Afinal, desde que nos entendemos por gente aprendemos a sonhar com essa
felicidade no superlativo. Mas ali, vendo aquele outdoor
estrategicamente colocado no meio do meu caminho (que de certa forma
coincidia com o meio da minha trajetória de vida), tive certeza de que a
felicidade, ao contrário do que nos ensinaram os contos de fadas e os
filmes de Hollywood, não é um estado mágico e duradouro. Na vida real, o
que existe é uma felicidade homeopática, distribuída em conta-gotas.
Um
pôr-de-sol aqui, um beijo ali, uma xícara de café recém-coado, um livro
que a gente não consegue fechar, um homem que nos faz sonhar, uma amiga
que nos faz rir… São situações e momentos que vamos empilhando com o
cuidado e a delicadeza que merecem - alegrias de pequeno e médio porte e
até grandes (ainda que fugazes) alegrias.

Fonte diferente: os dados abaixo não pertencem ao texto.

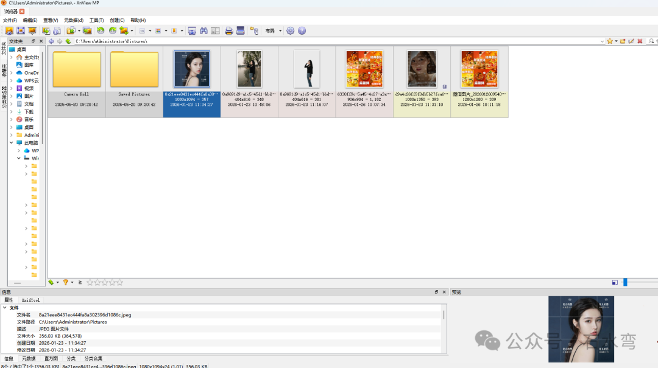Click the blue help question mark icon
This screenshot has height=368, width=658.
302,30
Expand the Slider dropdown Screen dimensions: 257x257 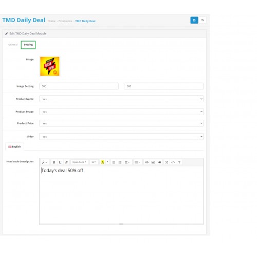coord(121,137)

"Eu contabilizo tudo de bom que me aparece’. ‘Se o zíper daquele vestido que eu
adoro volta a fechar (ufa!) ou se pego um congestionamento muito menor
do que eu esperava, tenho consciência de que são momentos de felicidade e
vivo cada segundo.’ Elis conta que cresceu esperando a felicidade com
maiúsculas e na primeira pessoa do plural: ‘Eu me imaginava sempre com
um homem lindo do lado, dizendo que me amava e me levando pra lugares
mágicos’. Agora, viajando com freqüência por causa de seu trabalho, ela
descobriu que dá pra ser feliz no singular: ‘Quando estou na estrada
dirigindo e ouvindo as músicas que eu amo, é um momento de pura
felicidade. Olho a paisagem, canto -sinto um bem-estar indescritível’.
Uma empresária que conheci recentemente me contou que estava falando e
rindo sozinha quando o marido chegou em casa. Assustado, ele perguntou
com quem ela estava conversando: ‘Comigo mesma’, respondeu. ‘Adoro
conversar com pessoas inteligentes’. Criada para viver grandes momentos,
grandes amores e aquela felicidade dos filmes, a empresária trocou os
roteiros fantasiosos por prazeres mais simples e aprendeu duas lições
básicas: que podemos viver momentos ótimos mesmo não estando
acompanhadas e que não tem sentido esperar até que um fato mágico nos
faça felizes.
Esperar para ser feliz, aliás, é um esporte que abandonei há tempos. E
faz parte da minha ‘dieta de felicidade’ o uso moderadíssimo da palavra
‘quando’. Aquela história de ‘quando eu ganhar na Mega Sena’, ‘quando
eu me casar’, ‘quando tiver filhos’, ‘quando meus filhos crescerem’,
‘quando eu tiver um emprego fabuloso’ ou ‘quando encontrar um homem que
me mereça’ -tudo isso serve apenas para nos distrair e nos fazer
esquecer da felicidade de hoje. Esperar o príncipe encantado, por
exemplo - tem coisa mais sem sentido? Mesmo porque quase sempre os
súditos são mais interessantes do que os príncipes -ou você acha que a
Camilla Parker-Bowles está mais bem servida do que a Victoria Beckham?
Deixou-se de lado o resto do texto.